22 maggio 2019
Aggiornato 23:00
Nessuna retromarcia sul ritiro del campione australiano

Ducati abbandona il sogno Casey Stoner: «Non tornerà più a correre»

Paolo Ciabatti, direttore sportivo della Rossa di Borgo Panigale, racconta i retroscena del rifiuto del Canguro al rientro alle gare, perfino come semplice wild card per un'unica apparizione in Austria: «Se non ha accettato allora, non lo farà mai più»

Casey Stoner
Casey Stoner ( Ducati )

ROMA – Anche per la Ducati è arrivato il tempo di guardare in faccia la realtà: quello di rivedere Casey Stoner sulla griglia di partenza di un Gran Premio di MotoGP è destinato, con ogni probabilità, a rimanere per sempre un sogno. Il suo ritorno a Borgo Panigale, seppure solo come testimonial e collaudatore di lusso, aveva alimentato le speranze degli appassionati nel corso dell'inverno: si sussurrava infatti che la sua decisione di lasciare la Honda fosse stata presa anche perché, quando l'australiano si offrì l'anno passato di sostituire l'infortunato Dani Pedrosa, dal Giappone gli chiusero la porta in faccia. Sembrava un Canguro con tanta voglia di correre, insomma, quello che si ripresentò nel team con cui vinse il suo primo titolo mondiale ormai quasi dieci anni fa. A maggior ragione alla luce degli ottimi tempi che aveva fatto segnare nei suoi primi test, allo stesso livello di quelli dei due piloti titolari.

Il gran rifiuto
Tanto che i vertici della Rossa avevano ormai pianificato il suo trionfale rientro. C'era perfino la data: domenica 14 agosto, giorno in cui era in programma il primo Gran Premio d'Austria.

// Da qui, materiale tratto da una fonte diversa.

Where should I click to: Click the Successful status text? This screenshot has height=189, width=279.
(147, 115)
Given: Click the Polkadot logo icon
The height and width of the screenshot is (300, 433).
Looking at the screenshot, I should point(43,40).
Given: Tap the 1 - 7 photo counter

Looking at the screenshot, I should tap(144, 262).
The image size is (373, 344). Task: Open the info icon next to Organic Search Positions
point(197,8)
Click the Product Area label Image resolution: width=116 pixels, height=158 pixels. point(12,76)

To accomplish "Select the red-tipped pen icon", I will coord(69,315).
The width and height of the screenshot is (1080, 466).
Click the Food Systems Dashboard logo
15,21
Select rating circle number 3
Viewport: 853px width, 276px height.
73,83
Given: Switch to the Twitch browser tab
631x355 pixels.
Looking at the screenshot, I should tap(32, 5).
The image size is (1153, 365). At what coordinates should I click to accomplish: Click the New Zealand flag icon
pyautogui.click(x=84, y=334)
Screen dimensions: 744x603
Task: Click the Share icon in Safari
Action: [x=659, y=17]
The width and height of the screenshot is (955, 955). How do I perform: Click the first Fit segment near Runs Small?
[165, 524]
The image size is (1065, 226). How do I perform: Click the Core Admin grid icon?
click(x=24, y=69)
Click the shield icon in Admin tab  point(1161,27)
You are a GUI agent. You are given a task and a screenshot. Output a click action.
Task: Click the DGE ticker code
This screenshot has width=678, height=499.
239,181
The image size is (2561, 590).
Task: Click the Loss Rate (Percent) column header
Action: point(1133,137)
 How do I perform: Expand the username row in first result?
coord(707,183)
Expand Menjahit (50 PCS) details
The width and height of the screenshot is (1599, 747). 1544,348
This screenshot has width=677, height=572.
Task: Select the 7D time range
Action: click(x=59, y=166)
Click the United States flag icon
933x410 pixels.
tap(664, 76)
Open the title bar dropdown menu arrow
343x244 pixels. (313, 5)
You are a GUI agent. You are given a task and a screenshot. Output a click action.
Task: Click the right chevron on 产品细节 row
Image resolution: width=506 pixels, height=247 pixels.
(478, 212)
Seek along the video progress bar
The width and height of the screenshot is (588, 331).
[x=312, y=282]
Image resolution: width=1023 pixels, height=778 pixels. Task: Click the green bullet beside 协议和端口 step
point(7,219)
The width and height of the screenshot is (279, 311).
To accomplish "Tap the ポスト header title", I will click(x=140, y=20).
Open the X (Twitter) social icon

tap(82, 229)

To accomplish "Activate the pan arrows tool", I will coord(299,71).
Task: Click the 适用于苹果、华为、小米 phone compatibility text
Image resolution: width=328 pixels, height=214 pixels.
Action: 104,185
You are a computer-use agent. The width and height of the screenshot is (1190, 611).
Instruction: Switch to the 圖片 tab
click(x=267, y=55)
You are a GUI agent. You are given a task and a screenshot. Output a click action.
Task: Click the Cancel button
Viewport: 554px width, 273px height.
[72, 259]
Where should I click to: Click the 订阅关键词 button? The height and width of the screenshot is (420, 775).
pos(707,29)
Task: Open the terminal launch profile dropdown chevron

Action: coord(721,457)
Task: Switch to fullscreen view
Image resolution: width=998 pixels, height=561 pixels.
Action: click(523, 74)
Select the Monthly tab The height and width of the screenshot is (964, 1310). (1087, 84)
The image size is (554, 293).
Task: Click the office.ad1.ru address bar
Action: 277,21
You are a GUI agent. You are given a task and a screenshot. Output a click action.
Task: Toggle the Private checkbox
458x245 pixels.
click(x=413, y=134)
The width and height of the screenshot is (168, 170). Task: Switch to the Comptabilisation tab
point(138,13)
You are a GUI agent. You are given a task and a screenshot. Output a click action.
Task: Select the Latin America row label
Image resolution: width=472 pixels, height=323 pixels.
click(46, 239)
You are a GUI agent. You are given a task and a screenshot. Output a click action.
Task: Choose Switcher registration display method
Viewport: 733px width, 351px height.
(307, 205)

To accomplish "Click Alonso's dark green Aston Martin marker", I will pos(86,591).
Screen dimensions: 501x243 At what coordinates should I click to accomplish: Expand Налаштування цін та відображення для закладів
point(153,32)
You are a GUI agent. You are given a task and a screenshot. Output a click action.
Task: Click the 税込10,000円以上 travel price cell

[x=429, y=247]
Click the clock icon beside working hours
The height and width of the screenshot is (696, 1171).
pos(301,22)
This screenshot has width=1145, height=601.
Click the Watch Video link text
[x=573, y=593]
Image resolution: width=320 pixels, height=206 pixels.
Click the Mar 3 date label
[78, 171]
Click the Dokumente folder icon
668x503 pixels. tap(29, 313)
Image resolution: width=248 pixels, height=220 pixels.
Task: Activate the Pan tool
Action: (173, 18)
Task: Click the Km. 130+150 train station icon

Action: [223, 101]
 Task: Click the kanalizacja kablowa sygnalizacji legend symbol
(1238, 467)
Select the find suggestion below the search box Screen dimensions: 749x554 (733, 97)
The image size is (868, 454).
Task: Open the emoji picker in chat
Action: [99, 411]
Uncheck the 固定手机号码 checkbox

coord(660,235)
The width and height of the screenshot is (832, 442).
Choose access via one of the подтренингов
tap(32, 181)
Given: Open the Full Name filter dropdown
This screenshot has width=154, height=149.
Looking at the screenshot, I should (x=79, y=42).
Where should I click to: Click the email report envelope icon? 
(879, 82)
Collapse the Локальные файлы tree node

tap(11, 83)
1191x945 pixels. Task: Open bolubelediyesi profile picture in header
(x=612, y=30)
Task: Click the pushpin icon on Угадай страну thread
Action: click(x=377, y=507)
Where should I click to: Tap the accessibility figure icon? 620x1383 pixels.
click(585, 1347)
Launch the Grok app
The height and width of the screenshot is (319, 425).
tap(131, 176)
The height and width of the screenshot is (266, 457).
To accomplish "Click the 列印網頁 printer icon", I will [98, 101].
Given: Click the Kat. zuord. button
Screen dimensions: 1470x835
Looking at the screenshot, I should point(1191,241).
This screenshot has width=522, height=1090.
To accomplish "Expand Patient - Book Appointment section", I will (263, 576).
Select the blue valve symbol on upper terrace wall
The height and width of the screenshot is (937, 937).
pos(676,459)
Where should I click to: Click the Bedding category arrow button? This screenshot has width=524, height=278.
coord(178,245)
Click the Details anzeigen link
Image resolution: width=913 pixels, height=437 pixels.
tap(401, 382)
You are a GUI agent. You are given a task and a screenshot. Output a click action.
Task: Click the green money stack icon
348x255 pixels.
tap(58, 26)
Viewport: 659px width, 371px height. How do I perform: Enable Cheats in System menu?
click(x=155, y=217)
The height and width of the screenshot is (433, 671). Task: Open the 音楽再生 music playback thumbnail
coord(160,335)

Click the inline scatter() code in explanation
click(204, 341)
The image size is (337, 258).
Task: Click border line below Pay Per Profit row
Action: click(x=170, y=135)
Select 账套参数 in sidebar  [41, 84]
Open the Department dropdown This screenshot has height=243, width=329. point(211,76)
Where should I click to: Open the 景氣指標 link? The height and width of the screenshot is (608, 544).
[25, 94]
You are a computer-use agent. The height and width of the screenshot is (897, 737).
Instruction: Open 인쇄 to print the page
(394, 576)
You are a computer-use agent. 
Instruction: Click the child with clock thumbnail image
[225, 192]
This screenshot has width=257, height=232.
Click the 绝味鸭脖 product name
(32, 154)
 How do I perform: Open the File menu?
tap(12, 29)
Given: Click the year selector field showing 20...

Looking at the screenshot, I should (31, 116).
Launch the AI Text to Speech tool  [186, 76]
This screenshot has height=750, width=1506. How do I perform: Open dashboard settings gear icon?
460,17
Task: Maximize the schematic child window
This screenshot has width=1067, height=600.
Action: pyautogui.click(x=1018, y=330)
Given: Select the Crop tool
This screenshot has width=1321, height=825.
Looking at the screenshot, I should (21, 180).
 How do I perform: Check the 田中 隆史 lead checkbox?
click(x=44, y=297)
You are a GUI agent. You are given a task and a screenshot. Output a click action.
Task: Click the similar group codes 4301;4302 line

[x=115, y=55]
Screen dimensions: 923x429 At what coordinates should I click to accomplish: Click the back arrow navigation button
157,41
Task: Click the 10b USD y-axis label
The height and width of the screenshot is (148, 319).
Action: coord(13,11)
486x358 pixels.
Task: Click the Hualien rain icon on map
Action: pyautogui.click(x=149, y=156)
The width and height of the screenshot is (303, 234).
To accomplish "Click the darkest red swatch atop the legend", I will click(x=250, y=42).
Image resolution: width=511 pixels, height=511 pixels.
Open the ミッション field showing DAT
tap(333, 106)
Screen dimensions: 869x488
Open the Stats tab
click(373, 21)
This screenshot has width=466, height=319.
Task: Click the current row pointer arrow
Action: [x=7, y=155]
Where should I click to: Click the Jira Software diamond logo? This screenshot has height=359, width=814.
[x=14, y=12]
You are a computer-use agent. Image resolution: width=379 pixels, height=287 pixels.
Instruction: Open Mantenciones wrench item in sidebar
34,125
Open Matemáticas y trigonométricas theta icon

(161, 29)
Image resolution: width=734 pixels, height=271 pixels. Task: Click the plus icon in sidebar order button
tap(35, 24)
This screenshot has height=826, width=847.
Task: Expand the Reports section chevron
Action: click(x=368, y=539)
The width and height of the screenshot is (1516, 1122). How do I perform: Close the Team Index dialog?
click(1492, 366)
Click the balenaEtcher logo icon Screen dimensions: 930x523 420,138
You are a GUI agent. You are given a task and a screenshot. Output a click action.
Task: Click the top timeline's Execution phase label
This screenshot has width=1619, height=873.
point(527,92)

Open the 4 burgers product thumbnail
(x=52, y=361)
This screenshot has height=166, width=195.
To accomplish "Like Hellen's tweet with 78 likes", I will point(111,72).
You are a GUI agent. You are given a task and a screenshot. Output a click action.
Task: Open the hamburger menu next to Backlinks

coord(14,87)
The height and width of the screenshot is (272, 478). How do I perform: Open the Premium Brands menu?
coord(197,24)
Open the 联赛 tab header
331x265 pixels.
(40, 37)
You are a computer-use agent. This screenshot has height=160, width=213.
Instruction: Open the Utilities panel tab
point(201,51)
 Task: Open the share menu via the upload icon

Sembrava l'occasione ideale: un circuito nuovo per tutti, il Red Bull Ring, dove dunque i suoi rivali in attività non avrebbero avuto il vantaggio dell'esperienza recente, e per giunta adattissimo alle caratteristiche della Desmosedici (che infatti avrebbe vinto la gara con Andrea Iannone). Stoner aveva perfino partecipato, al fianco di Iannone e Dovizioso, ai due giorni di prove organizzati dalla MotoGP per prendere le misure del tracciato. Poi, però, quando già il team aveva fatto richiesta di un posto da wild card, il due volte iridato si è tirato indietro, cedendo il sellino all'altro test rider Michele Pirro: «Non c'è mai stata una strategia di marketing alle spalle – racconta oggi il direttore sportivo Paolo Ciabatti al sito specializzato internazionale Motorsport – In fase di trattativa con Casey ci accordammo per un contratto che prevedeva solo tre test, non la chance di correre un Gran Premio. Quello che è successo è che, quando lo abbiamo rivisto in moto e ci siamo resi conto di quanto sia ancora veloce, abbiamo pensato che sarebbe stato un sogno per lui tornare a disputare una gara. Ma alla fine, se non ha accettato di correre in Austria, vuol dire che non correrà mai più».

Futuro da scrivere
Una chance così ghiotta per la grande rentrée come quella della gara austriaca di quest'anno, insomma, non si ripresenterà più. E a questo punto sorge spontanea una domanda: se di correre non ne ha proprio più voglia, che ruolo potrà realisticamente ricoprire Casey Stoner nella Ducati del futuro? «Per ora lo utilizziamo come ambasciatore – prosegue Ciabatti – ed è stato molto importante averlo a disposizione per il nostro novantesimo anniversario quest'anno. Inoltre ci ha aiutato all'inizio dell'anno a prendere le prime decisioni sulla direzione da intraprendere per l'evoluzione della Desmosedici. D'ora in poi sarà lui a decidere che ruolo vorrà ricoprire. Deve scegliere se preferisce concentrarsi sulla sua vita in Australia, sulla pesca e sulla sua fattoria, perché se fosse così non avrebbe tempo per aumentare il suo impegno in Ducati».